# WORK INSTRUCTIONS
**A.** Return the methods passage from "HMD, tracker, and" to "brown-skinned Latin male.", copied word for word.
**B.** Based on the methods passage, say whether each statement agrees with it, answering yes or no and quoting the words that decide it: (i) the HMD had a resolution of 1440 × 1600 pixels in each screen; (ii) three trackers were used to track the participant's body movement; (iii) the avatar used was female.

# DOCUMENT TEXT
■ ■ ■ ■ ■ ■ ■

Power analysis of post-hoc test was conducted to confirm that the number of participants was appropriate for this experimental design. A post-hoc power test was per-formed using G power; the power was 0.94. Parameter values as flowing were set (statistical test = ANOVA: repeated-measures, within-between interaction, effect size = .25, alpha = .05, total sample size = 40, number of groups = 2, and number of measurements = 3, correlation among repeated measures = .5, nonsphericity correction э = 1).

2.2 Apparatus

HMD, tracker, and haptic device were used for this experiment controlled by Unity 3D on a VR ready PC (Alienware15, Dell, Texas, USA). The HMD (HTC VIVE PRO, HTC, New Taipei, Taiwan; resolution 1440 × 1600 pixels in each screen) was used to display three-dimensional images and head tracking. Five trackers (VIVE Tracker, HTC, New Taipei, Taiwan) were used to track the participant’s body movement for real time reflection to virtual body movements. The three-dimensional image was generated and presented by Xperigrapher [31], platform created with Unity 3D (Unity Technologies, San Francisco, USA). The avatar we used was that of a brown-skinned Latin male.

■ ■ ■ ■ ■ ■ ■

# RAW DATA
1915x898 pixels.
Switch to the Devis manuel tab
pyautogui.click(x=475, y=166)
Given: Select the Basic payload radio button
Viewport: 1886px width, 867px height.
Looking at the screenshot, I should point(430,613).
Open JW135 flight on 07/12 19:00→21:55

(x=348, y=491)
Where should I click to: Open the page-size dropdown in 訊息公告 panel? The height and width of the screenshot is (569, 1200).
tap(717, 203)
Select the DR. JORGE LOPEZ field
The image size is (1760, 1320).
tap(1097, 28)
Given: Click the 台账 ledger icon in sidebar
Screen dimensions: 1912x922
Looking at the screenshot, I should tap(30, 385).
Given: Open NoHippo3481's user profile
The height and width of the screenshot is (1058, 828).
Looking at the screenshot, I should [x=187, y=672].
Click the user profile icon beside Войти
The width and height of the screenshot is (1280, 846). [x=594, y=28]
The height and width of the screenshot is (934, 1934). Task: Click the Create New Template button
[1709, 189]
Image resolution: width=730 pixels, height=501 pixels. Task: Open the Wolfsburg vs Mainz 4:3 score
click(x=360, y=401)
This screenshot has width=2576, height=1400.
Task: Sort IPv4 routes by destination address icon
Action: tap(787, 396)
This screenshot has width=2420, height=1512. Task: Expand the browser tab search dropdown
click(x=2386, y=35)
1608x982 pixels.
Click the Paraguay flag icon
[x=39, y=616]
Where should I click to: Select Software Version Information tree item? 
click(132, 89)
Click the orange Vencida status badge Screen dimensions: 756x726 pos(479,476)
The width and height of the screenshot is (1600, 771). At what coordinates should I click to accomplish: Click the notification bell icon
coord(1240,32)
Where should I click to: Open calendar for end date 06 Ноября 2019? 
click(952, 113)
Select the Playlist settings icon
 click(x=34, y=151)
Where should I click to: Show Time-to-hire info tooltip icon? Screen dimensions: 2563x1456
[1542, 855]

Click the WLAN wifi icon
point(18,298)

■ ■ ■ ■ ■ ■ ■

# COMPLETED EXERCISE
**A.**
HMD, tracker, and haptic device were used for this experiment controlled by Unity 3D on a VR ready PC (Alienware15, Dell, Texas, USA). The HMD (HTC VIVE PRO, HTC, New Taipei, Taiwan; resolution 1440 × 1600 pixels in each screen) was used to display three-dimensional images and head tracking. Five trackers (VIVE Tracker, HTC, New Taipei, Taiwan) were used to track the participant’s body movement for real time reflection to virtual body movements. The three-dimensional image was generated and presented by Xperigrapher [31], platform created with Unity 3D (Unity Technologies, San Francisco, USA). The avatar we used was that of a brown-skinned Latin male.

**B.**
(i) Yes: "resolution 1440 × 1600 pixels in each screen"
(ii) No: "Five trackers (VIVE Tracker, HTC, New Taipei, Taiwan) were used to track the participant’s body movement"
(iii) No: "The avatar we used was that of a brown-skinned Latin male."